Hello World with the Routing Service
The HelloRoutingService sample demonstrates the Windows Communication Foundation (WCF) Routing Service. The Routing Service is a WCF component that makes it easy to include a content-based router in your application. This sample adapts the standard WCF Calculator Sample to communicate using the Routing Service. In this sample, the Calculator client is configured to send messages to an endpoint exposed by the router. The Routing Service is configured to accept all messages sent to it and to forward them to an endpoint that corresponds to the Calculator service. Thus messages sent from the client are received by the router and re-routed to the actual Calculator service. Messages from the Calculator service are sent back to the router, which in turn passes them back to the Calculator client.
To use this sample
Using Visual Studio, open HelloRoutingService.sln.
press F5 or Ctrl+Shift+B.
Note
If you press F5, the Calculator Client automatically starts. If you press Ctrl+Shift+B (build), you must start following applications yourself.
- Calculator client (./CalculatorClient/bin/client.exe
- Calculator service (./CalculatorService/bin/service.exe)
- Routing service (./RoutingService/bin/RoutingService.exe)

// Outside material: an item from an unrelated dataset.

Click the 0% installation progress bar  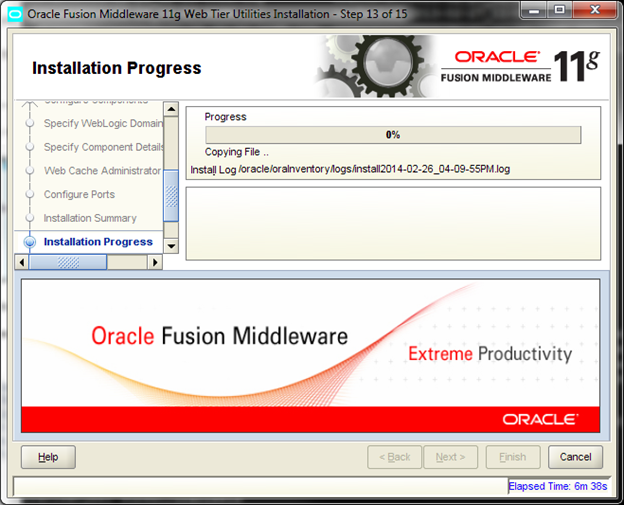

Press ENTER to start the client.
You should see the following output:
Add(100,15.99) = 115.99 Subtract(145,76.54) = 68.46 Multiply(9,81.25) = 731.25 Divide(22,7) = 3.14285714285714
Configurable via Code or App.Config
The sample ships configured to use an App.config file to define the router's behavior. You can also change the name of the App.config file to something else so that it is not recognized and uncomment the method call to ConfigureRouterViaCode(). Either method results in the same behavior from the router.
Scenario
This sample demonstrates the router acting as a basic message pump. The routing service acts as a transparent proxy node configured to pass messages directly to a preconfigured set of destination endpoints.
Real World Scenario
Contoso wants to increase the flexibility it has in the naming, addressing, configuration, and security of its services. To do this, they place a basic message pump in front of their services to act as a public facing endpoint. This allows them to place additional security in front of their actual services and make it easier to implement scaled out solutions or service versioning at a later date.